The group is accused racketeering in a series of deals meant to extort millions of dollars through Detroit Water Department contracts funded with taxpayer dollars.

Miller agreed last week in federal court to testify against Kilpatrick and the others. He is facing up to 10 years in prison and a $200,000 fine though, if he sufficiently cooperates, he could do less prison time.

During Kilpatrick’s “Real Talk” tour in Detroit last week, the former mayor insisted that Miller, a man he has known since high school, was being coerced by authorities and the media to make up stories about him and insists that he is innocent.

“I just met so many people in prison who were sitting there 30 and 40 years because someone made up a story,” Kilpatrick said last Tuesday night. “The last time I was guilty [of obstruction of justice in 2008], I lied. I accepted that and I took my punishment.

“But Derrick, he doesn’t want to take responsibility. So I have to fight it.”

Miller is the latest in a laundry list of former Detroit public officials caught in a City Hall corruption probe that has resulted in at least 18 felony convictions.

“This plea is part of a multi-year, multi-agency investigation into the corruption plaguing the city of Detroit,” FBI Special Agent in Charge Andrew Arena said last week. “Public officials involved in acts of corruption and blatant greed will be held accountable for their actions.”

In his recently released book, Surrendered: The Rise, Fall & Revelation of Kwame Kilpatrick, Kilpatrick talked about the role Miller, whose nickname is “Zeke”, played in his life. Toward the end of his first term, Kilpatrick says that changed.

“Other than my wife and (former Chief of Staff Christine Beatty), I trusted no one more than Zeke,” Kilpatrick wrote. “Unfortunately, that trust, and our friendship, waned after I became mayor.”

The former mayor insists that he knew nothing of the graft and corruption amongst the numerous members of his staff. During the “Real Talk” tour stop, Kilpatrick noted the corruption in the administrations former mayors Coleman Young and Dennis Archer, and insisted that his was different.

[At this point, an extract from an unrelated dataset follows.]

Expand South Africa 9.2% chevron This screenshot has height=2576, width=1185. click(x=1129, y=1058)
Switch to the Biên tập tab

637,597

“It’s impossible for the leader of a city to know what everyone is doing,” Kilpatrick said. “I’m not in their lives like that. The extent of my relationship [with administration members] is ‘did the grass get cut?’ or ‘did we close the deal on the Book Cadillac hotel?’ and did the building get built.

“But this whole ‘Kilpatrick enterprise’ that [the media and feds] made up is nonsense. The team that actually sat in the cabinet meetings and moved the ship wasn’t apart of that. I don’t care if all the news stations say I did it, I’m going to stand with my feet firmly on the ground and say I didn’t do it.”

The federal RICO trial of Kilpatrick and his associates is slated to begin in early 2012 in at the U.S. District Court in Detroit. Miller is currently free on bond while awaiting sentencing. No sentencing date has been set.